# Your task
Every line of the data is to be reproduced exactly.

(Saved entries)
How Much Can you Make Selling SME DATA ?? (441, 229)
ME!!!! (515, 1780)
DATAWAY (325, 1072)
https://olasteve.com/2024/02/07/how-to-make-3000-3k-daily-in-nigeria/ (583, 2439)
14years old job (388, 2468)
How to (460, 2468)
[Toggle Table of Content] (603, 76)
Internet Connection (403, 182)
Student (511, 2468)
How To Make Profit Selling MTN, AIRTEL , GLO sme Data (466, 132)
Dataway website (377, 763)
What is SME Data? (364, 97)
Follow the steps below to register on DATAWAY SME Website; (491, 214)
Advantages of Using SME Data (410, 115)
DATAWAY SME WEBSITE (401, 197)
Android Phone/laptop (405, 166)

# Response
How Much Can you Make Selling SME DATA ?? (441, 229)
ME!!!! (515, 1780)
DATAWAY (325, 1072)
https://olasteve.com/2024/02/07/how-to-make-3000-3k-daily-in-nigeria/ (583, 2439)
14years old job (388, 2468)
How to (460, 2468)
[Toggle Table of Content] (603, 76)
Internet Connection (403, 182)
Student (511, 2468)
How To Make Profit Selling MTN, AIRTEL , GLO sme Data (466, 132)
Dataway website (377, 763)
What is SME Data? (364, 97)
Follow the steps below to register on DATAWAY SME Website; (491, 214)
Advantages of Using SME Data (410, 115)
DATAWAY SME WEBSITE (401, 197)
Android Phone/laptop (405, 166)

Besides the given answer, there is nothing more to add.